Tiamat's eyes narrowed. Then suddenly she laughed. The throne of dragon scales trembled with the force of it. To laugh despite everything. It was perhaps the purest expression of pain there was.
"I suppose it did."
A while later, her laughter slowly faded.
Her eyes drifted back toward the book.
"So what do you intend to do with those books?"
Areth looked down at the old leather-bound volume in his hand. With his thumb, he brushed over the faded IV engraved upon the cover.
Then he raised his head and looked directly into Tiamat's eyes.
"I'm going to collect them."
For several seconds, silence filled the temple.
The light passing through the crimson crystals spread across the stone floor like blood.
"I will find every book," Areth said calmly. "And then I will claim Worldburn."
Tiamat looked at him for several seconds. Then she slowly lowered her cup from her lips. And laughed.
"You?" she said at last, still smiling. "Even my ten generals failed to do that."
The cup vanished from her hand.
Tiamat rose to her feet and descended the steps of her throne with slow, measured strides.
"They were the people who conquered continents at my side. Monsters who annihilated the armies of kings in a single night. Every one of them was strong enough to bring an empire to its knees alone."
She stopped in front of Areth.
"And despite that, they could do nothing except kill one another."
Tiamat tilted her head slightly. Her golden eyes narrowed.
"And you were sitting on a pile of bones only a few hours ago, asking what the book even did."
Areth shrugged.
"True."
"And you still think you can accomplish what they could not?"
"No," Areth said.
One of Tiamat's brows rose.
"I do not think I can do what they could not."
He took a step forward.
"I know why they failed."
For the first time, the mocking expression on Tiamat's face froze.
Areth raised the book in his hand.
"They saw these books as power," he said. "As a reward. A crown. The final step they had to reach by crushing everyone else beneath them."
Slowly, he lowered the book.
"But you did not write them for that."
Tiamat said nothing.
"You wrote them so they would move together,"
Areth continued, his voice harder now. "But despite knowing you, your generals still misunderstood you. Because not everyone thought the same way you did. They didn't share your vision. If they had worked together as you desired, every person in the world would begin their prayers with your name."

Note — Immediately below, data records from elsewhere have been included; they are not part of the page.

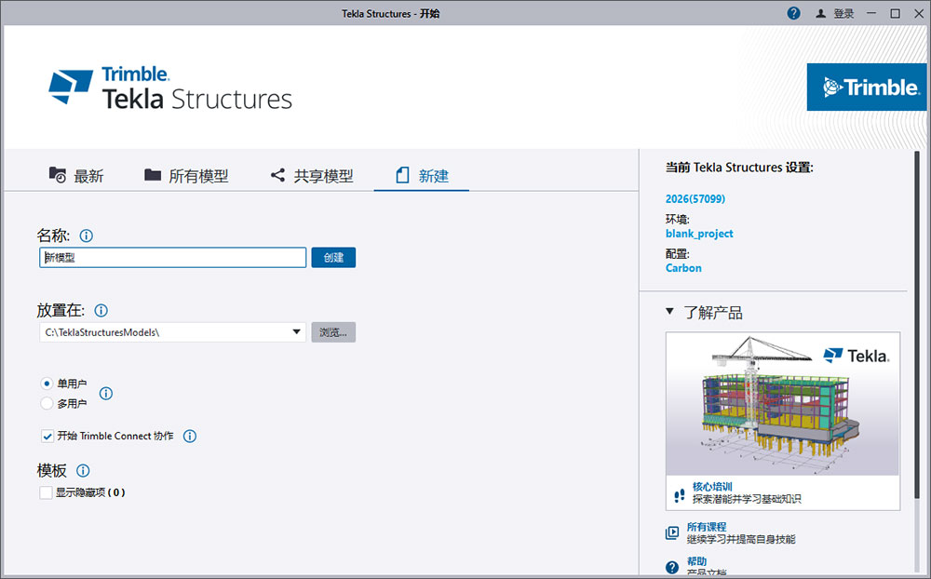
Task: Enable the 显示隐藏项 checkbox
Action: point(44,491)
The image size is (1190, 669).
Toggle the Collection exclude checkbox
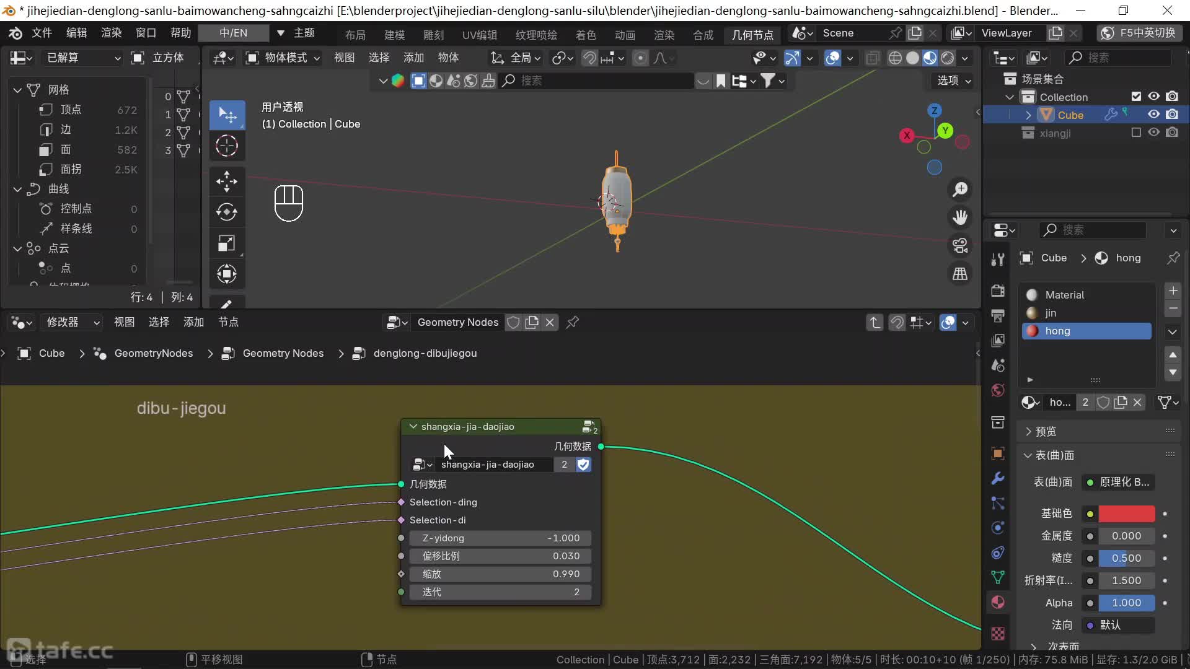(x=1135, y=97)
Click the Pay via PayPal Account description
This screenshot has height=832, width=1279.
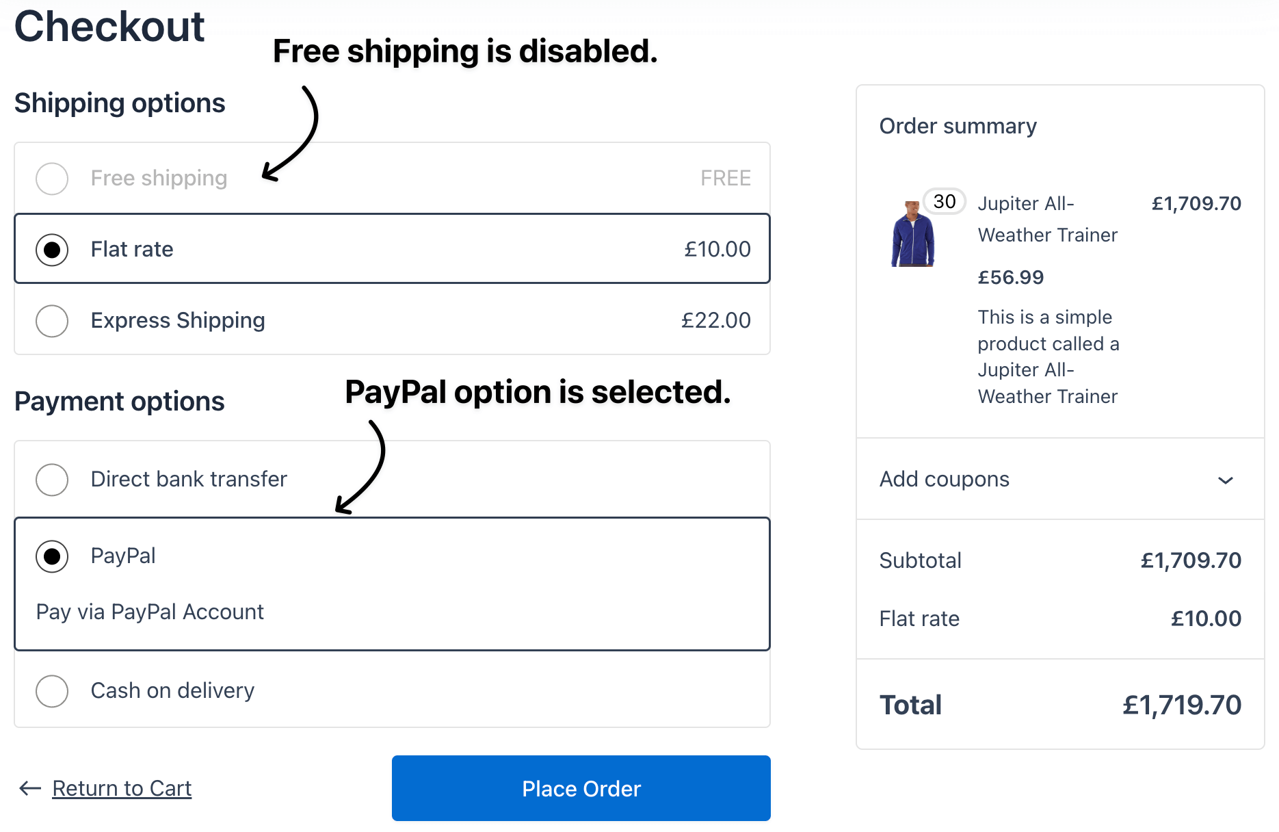pyautogui.click(x=150, y=612)
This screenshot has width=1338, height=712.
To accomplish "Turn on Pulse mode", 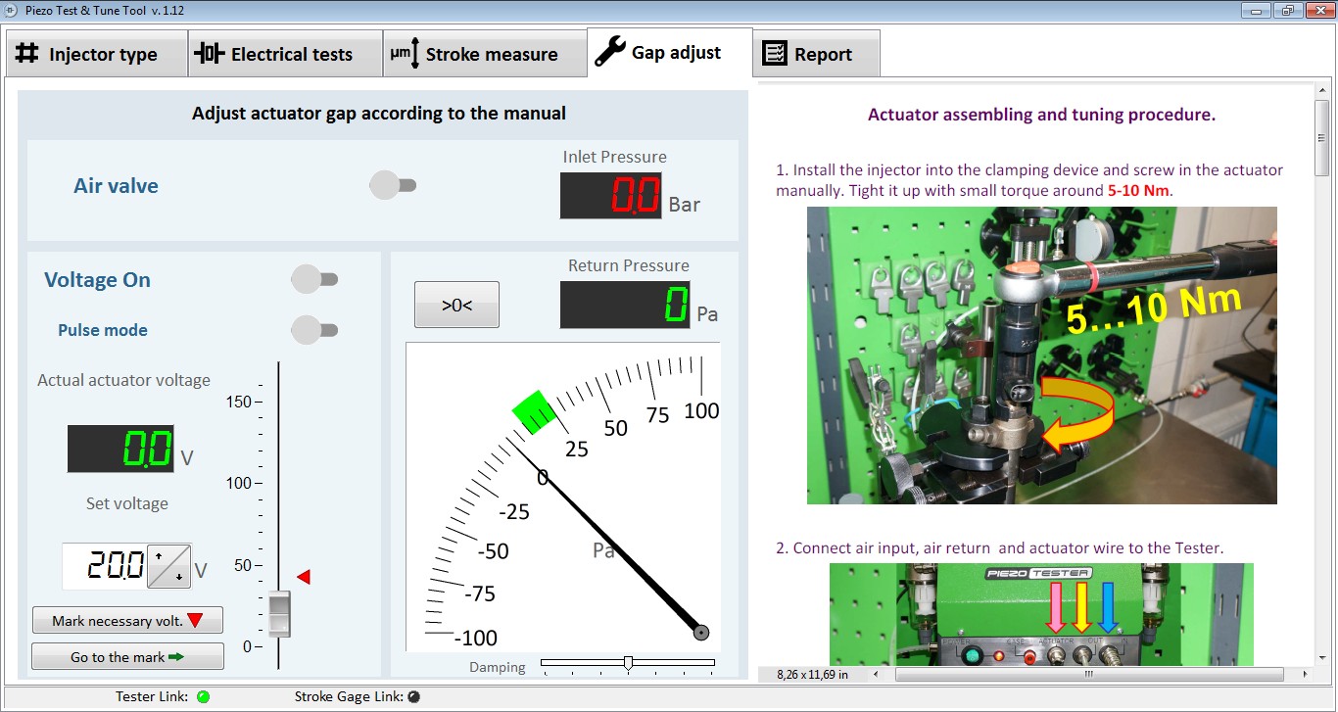I will tap(314, 330).
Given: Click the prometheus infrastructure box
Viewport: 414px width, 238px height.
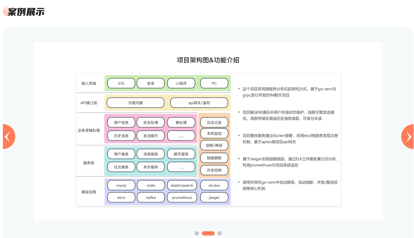Looking at the screenshot, I should 182,197.
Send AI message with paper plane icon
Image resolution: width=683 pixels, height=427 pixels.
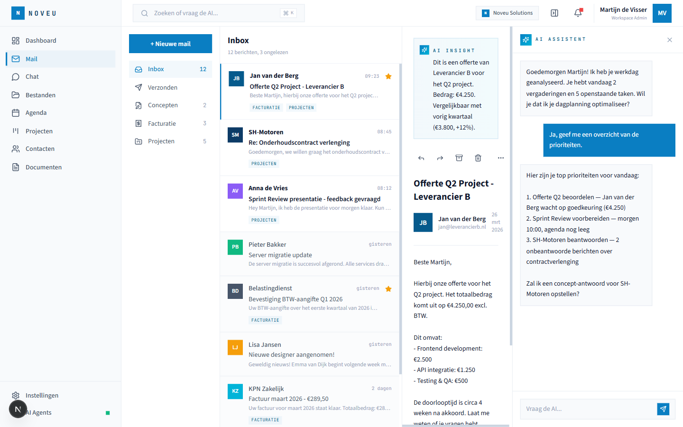tap(663, 408)
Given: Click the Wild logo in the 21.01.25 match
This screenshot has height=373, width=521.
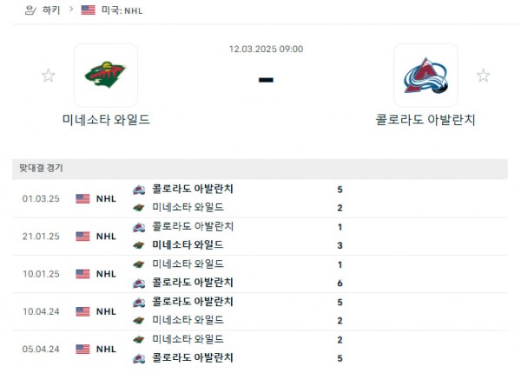Looking at the screenshot, I should pos(138,245).
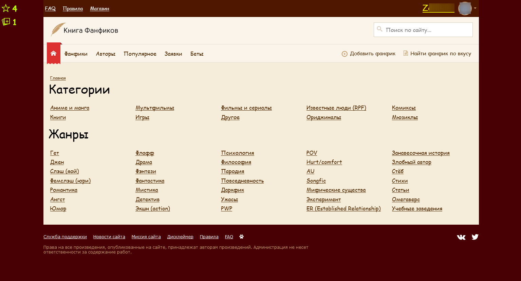
Task: Open the Служба поддержки footer link
Action: coord(65,237)
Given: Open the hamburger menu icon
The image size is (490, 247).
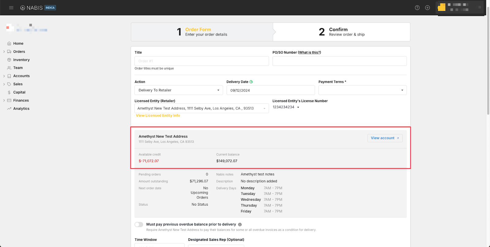Looking at the screenshot, I should 11,8.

"There is nothing wrong with being ambitious," Tiamat said coldly.
"No," Areth replied. "But there is something wrong with being blind."
The air in the temple suddenly grew heavy. The shadows behind Tiamat lengthened. Her crimson hair began to move as though submerged beneath water. Thin cracks spread across the stone floor. A normal man would have stepped back.
Areth did not.
"Your generals hated one another," he said without even blinking. "They did not trust each other. Every one of them wanted to be greater than the rest. Every one of them fought to become your favorite. That is why they lost."
For several seconds, Tiamat stared at him in silence.
Then, slowly, she smiled.
But this time, the smile was not mocking.
It was dangerous.
"And what makes you any different?"
"Because I am... I want power too. More than anything. The difference is..." He met her gaze without hesitation. "I am not trying to become your favorite like your generals did."
He smiled faintly.
"Because sooner or later, whether I want it or not... I probably will be."